WHAT IS REQUIRED
Copy, please, the line with "Click the A/B experiments heading text" and each line that follows it through the end of the data below, exactly as given and without pictures.

Data items
- - - -

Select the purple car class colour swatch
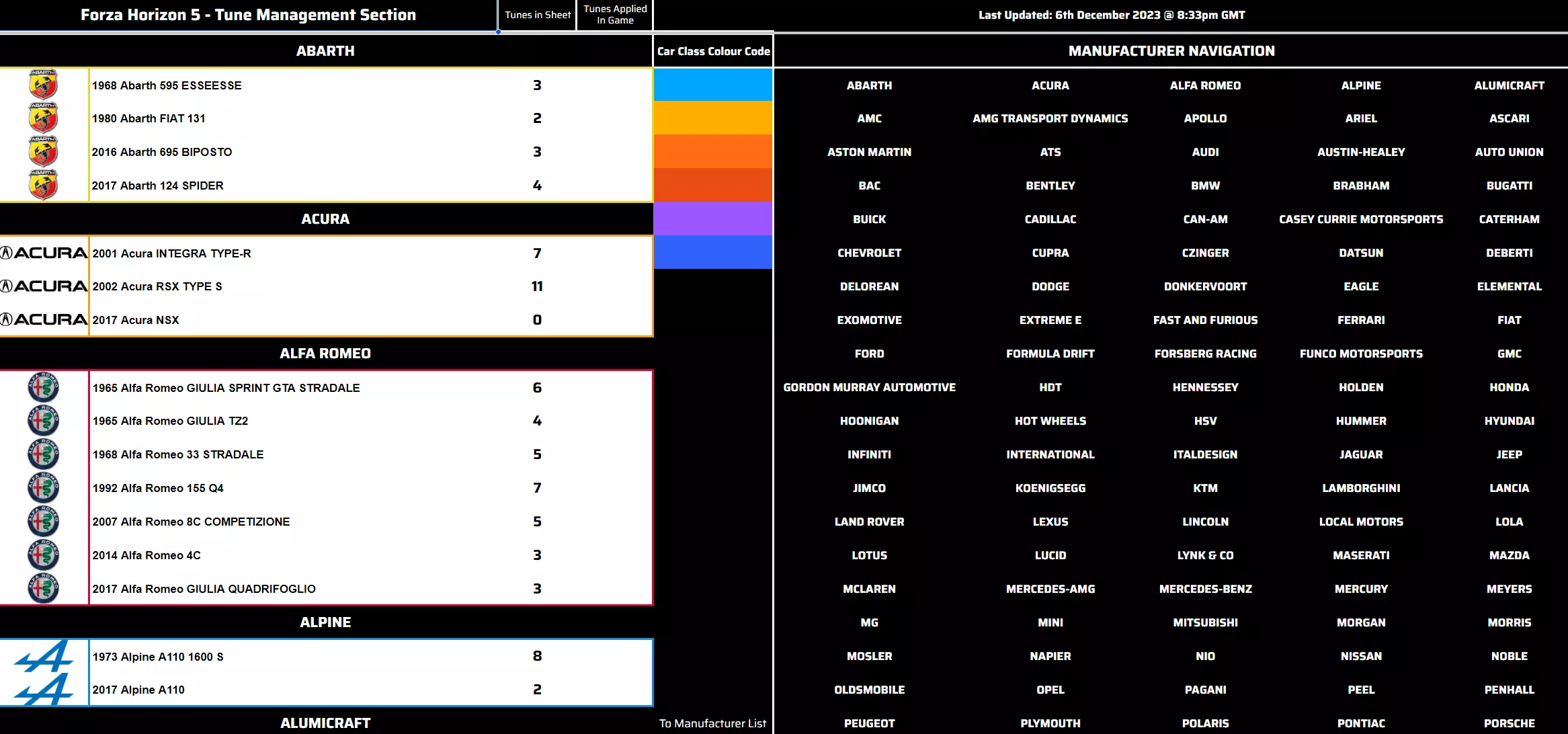 coord(712,219)
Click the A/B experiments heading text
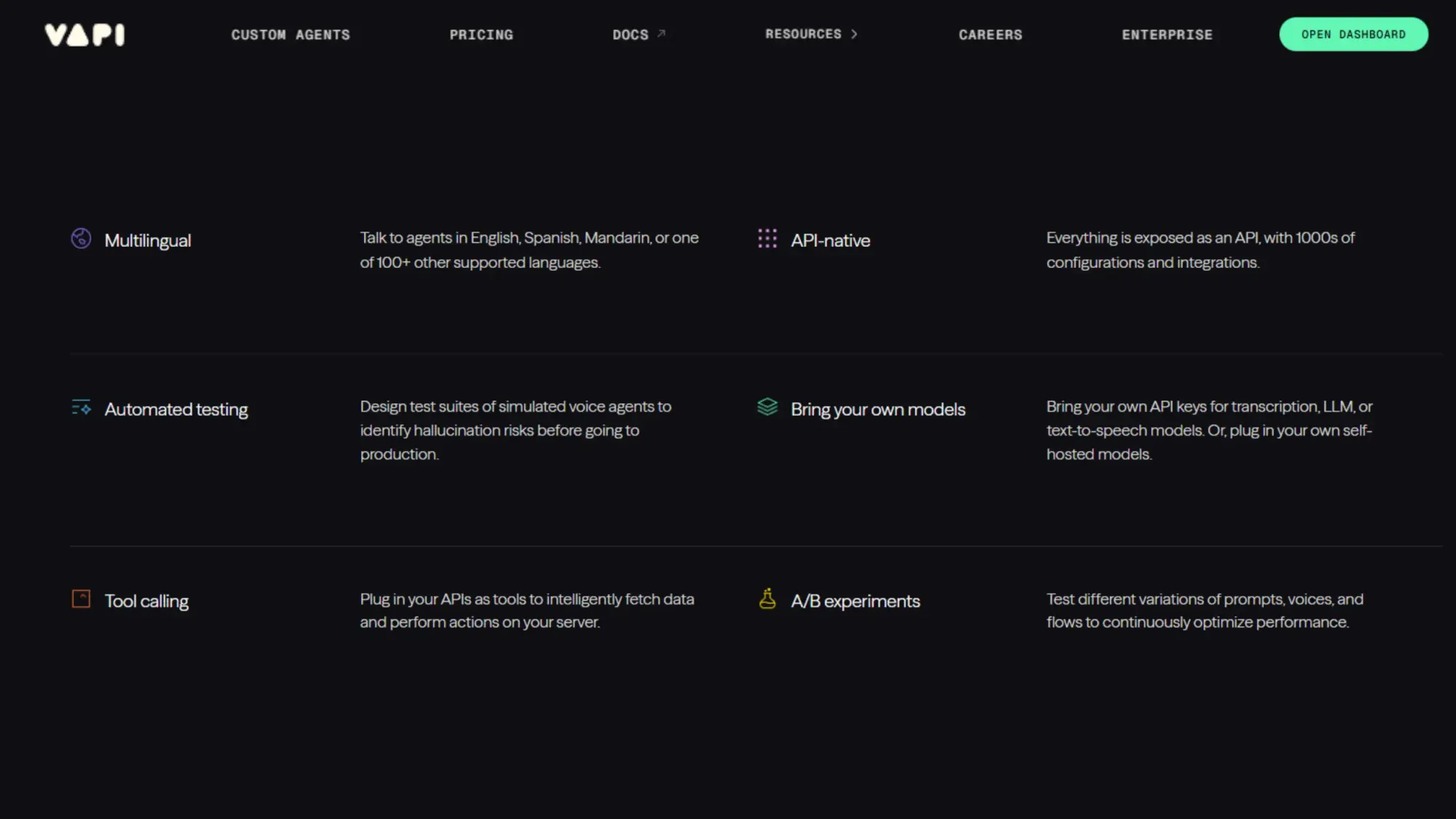This screenshot has width=1456, height=819. click(x=855, y=601)
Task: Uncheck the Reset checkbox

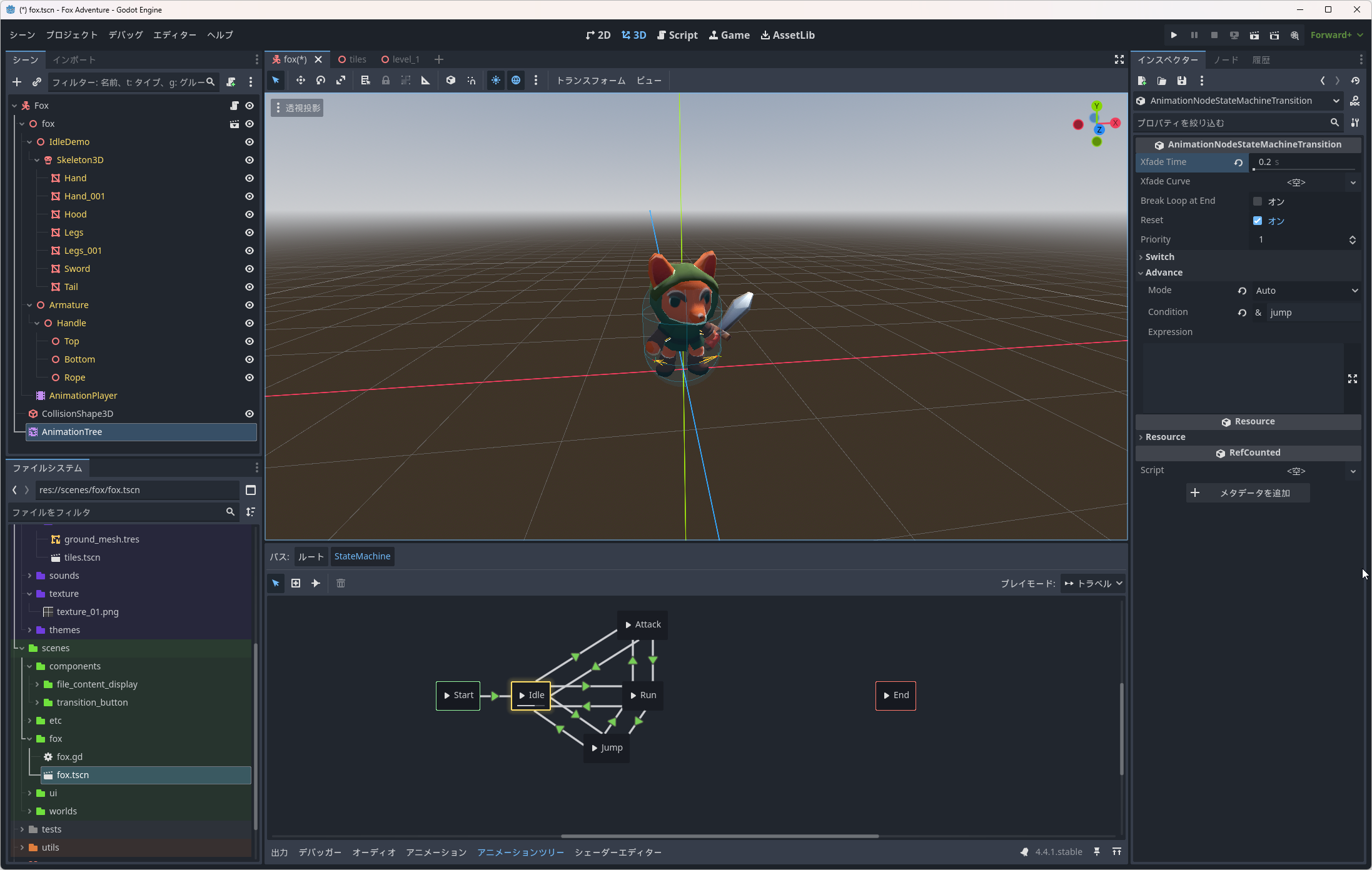Action: point(1258,221)
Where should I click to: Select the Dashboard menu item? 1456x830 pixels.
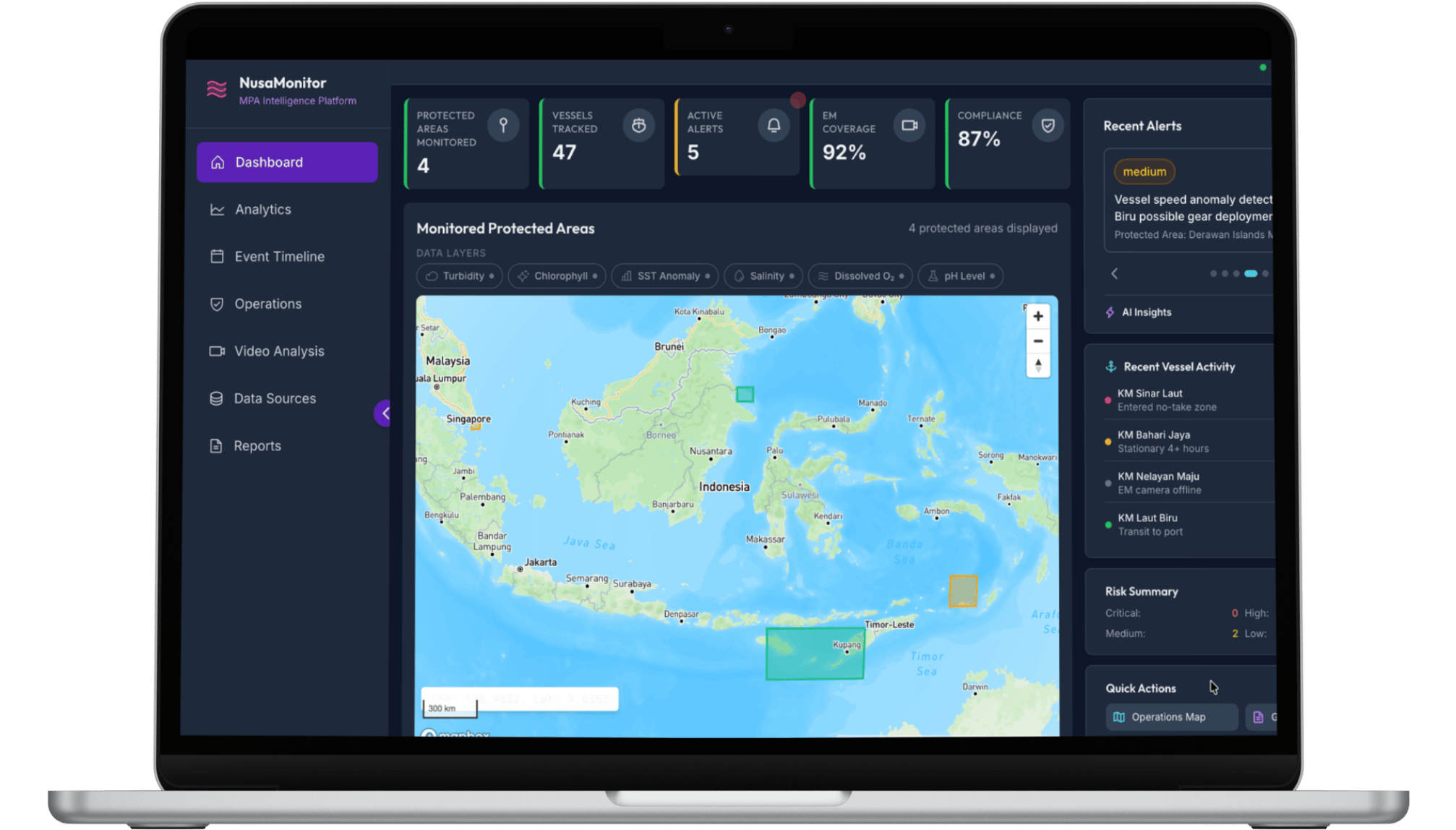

- - - -

SOLUTION TO THIS PROBLEM
Click the A/B experiments heading text
This screenshot has width=1456, height=819. click(x=855, y=601)
Task: Uncheck the Reset checkbox

Action: point(1258,221)
Where should I click to: Select the Dashboard menu item? 1456x830 pixels.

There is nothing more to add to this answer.